--- Data for processing Enclosed Below ---
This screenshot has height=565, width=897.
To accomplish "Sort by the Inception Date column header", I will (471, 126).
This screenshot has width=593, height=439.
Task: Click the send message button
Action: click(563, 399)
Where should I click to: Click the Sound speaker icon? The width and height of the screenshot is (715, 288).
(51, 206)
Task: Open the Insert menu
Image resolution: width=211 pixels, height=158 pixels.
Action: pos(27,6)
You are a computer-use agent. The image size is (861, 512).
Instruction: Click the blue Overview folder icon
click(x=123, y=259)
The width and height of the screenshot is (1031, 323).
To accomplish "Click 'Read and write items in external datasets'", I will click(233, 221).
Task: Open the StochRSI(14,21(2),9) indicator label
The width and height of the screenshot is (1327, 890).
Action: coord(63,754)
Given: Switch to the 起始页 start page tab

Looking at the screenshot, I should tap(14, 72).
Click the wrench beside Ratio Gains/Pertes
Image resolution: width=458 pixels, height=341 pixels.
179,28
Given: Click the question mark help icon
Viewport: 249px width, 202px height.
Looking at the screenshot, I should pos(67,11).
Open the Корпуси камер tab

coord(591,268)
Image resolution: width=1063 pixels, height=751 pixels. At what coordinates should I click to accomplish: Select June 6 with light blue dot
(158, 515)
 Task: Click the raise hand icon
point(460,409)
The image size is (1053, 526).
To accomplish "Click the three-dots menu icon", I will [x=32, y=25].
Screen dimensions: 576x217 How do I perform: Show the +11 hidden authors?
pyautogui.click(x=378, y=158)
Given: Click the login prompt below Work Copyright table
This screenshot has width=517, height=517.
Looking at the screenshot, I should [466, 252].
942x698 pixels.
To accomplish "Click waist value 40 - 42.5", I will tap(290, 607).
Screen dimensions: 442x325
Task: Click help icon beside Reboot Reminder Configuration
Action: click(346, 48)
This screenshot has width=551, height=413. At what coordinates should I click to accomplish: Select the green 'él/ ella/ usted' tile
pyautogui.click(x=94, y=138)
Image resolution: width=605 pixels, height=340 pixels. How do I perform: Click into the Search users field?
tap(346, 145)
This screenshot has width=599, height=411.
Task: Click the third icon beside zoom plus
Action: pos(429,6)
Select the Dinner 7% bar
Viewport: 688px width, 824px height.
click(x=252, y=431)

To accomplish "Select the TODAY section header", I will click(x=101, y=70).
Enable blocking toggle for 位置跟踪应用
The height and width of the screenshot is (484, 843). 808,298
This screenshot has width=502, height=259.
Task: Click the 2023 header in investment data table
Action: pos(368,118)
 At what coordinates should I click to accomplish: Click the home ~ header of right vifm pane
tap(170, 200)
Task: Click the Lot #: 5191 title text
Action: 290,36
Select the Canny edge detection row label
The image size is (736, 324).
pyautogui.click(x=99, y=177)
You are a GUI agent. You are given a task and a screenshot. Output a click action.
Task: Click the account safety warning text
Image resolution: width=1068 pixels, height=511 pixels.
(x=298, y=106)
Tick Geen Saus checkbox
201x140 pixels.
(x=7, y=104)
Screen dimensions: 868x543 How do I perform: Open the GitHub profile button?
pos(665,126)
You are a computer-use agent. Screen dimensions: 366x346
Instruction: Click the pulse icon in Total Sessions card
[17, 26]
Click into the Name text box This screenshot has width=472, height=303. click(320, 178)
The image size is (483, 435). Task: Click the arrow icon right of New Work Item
--- End of Enclosed Data for processing ---
▸ **Exercise directions**:
This calls for all of the entries above, repeated exactly.

▸ **Reply**:
This screenshot has height=565, width=897.
To accomplish "Sort by the Inception Date column header", I will (471, 126).
This screenshot has width=593, height=439.
Task: Click the send message button
Action: click(563, 399)
Where should I click to: Click the Sound speaker icon? The width and height of the screenshot is (715, 288).
(51, 206)
Task: Open the Insert menu
Image resolution: width=211 pixels, height=158 pixels.
Action: pos(27,6)
You are a computer-use agent. The image size is (861, 512).
Instruction: Click the blue Overview folder icon
click(x=123, y=259)
The width and height of the screenshot is (1031, 323).
To accomplish "Click 'Read and write items in external datasets'", I will click(233, 221).
Task: Open the StochRSI(14,21(2),9) indicator label
The width and height of the screenshot is (1327, 890).
Action: coord(63,754)
Given: Switch to the 起始页 start page tab

Looking at the screenshot, I should tap(14, 72).
Click the wrench beside Ratio Gains/Pertes
Image resolution: width=458 pixels, height=341 pixels.
179,28
Given: Click the question mark help icon
Viewport: 249px width, 202px height.
Looking at the screenshot, I should pos(67,11).
Open the Корпуси камер tab

coord(591,268)
Image resolution: width=1063 pixels, height=751 pixels. At what coordinates should I click to accomplish: Select June 6 with light blue dot
(158, 515)
 Task: Click the raise hand icon
point(460,409)
The image size is (1053, 526).
To accomplish "Click the three-dots menu icon", I will [x=32, y=25].
Screen dimensions: 576x217 How do I perform: Show the +11 hidden authors?
pyautogui.click(x=378, y=158)
Given: Click the login prompt below Work Copyright table
This screenshot has width=517, height=517.
Looking at the screenshot, I should [466, 252].
942x698 pixels.
To accomplish "Click waist value 40 - 42.5", I will tap(290, 607).
Screen dimensions: 442x325
Task: Click help icon beside Reboot Reminder Configuration
Action: click(346, 48)
This screenshot has width=551, height=413. At what coordinates should I click to accomplish: Select the green 'él/ ella/ usted' tile
pyautogui.click(x=94, y=138)
Image resolution: width=605 pixels, height=340 pixels. How do I perform: Click into the Search users field?
tap(346, 145)
This screenshot has width=599, height=411.
Task: Click the third icon beside zoom plus
Action: pos(429,6)
Select the Dinner 7% bar
Viewport: 688px width, 824px height.
click(x=252, y=431)

To accomplish "Select the TODAY section header", I will click(x=101, y=70).
Enable blocking toggle for 位置跟踪应用
The height and width of the screenshot is (484, 843). 808,298
This screenshot has width=502, height=259.
Task: Click the 2023 header in investment data table
Action: pos(368,118)
 At what coordinates should I click to accomplish: Click the home ~ header of right vifm pane
tap(170, 200)
Task: Click the Lot #: 5191 title text
Action: 290,36
Select the Canny edge detection row label
The image size is (736, 324).
pyautogui.click(x=99, y=177)
You are a GUI agent. You are given a task and a screenshot. Output a click action.
Task: Click the account safety warning text
Image resolution: width=1068 pixels, height=511 pixels.
(x=298, y=106)
Tick Geen Saus checkbox
201x140 pixels.
(x=7, y=104)
Screen dimensions: 868x543 How do I perform: Open the GitHub profile button?
pos(665,126)
You are a computer-use agent. Screen dimensions: 366x346
Instruction: Click the pulse icon in Total Sessions card
[17, 26]
Click into the Name text box This screenshot has width=472, height=303. click(320, 178)
The image size is (483, 435). Task: Click the arrow icon right of New Work Item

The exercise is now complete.